▶ **Data for analysis**
<<<<
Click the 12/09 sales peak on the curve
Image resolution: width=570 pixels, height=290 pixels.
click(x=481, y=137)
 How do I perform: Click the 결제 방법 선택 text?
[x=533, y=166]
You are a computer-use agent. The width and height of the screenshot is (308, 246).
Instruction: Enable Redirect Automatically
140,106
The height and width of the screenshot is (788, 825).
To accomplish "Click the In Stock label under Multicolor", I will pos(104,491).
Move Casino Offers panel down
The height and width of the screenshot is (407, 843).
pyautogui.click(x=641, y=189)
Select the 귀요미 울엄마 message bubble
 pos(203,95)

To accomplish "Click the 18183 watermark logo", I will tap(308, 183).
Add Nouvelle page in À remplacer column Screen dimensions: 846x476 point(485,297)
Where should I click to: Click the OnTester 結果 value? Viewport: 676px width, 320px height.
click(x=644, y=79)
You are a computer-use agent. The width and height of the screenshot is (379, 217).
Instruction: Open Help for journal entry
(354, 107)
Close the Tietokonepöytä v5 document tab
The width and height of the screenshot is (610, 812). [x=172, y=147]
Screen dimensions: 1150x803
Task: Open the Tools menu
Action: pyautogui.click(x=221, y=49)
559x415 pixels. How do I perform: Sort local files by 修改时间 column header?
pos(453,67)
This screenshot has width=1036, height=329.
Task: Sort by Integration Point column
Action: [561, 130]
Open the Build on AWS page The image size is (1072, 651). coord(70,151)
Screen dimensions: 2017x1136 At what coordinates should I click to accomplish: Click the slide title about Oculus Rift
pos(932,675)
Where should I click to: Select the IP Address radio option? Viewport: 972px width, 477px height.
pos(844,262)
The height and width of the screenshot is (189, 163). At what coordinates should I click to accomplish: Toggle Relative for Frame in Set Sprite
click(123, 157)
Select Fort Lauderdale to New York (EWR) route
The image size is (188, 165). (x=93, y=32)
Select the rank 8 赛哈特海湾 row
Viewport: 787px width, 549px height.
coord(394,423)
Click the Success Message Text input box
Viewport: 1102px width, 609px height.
>>>>
▶ **Work to complete**
Wherever the string "computer" shows up in a line of the records, count that line once. Report the total alone.

▶ **Response**
2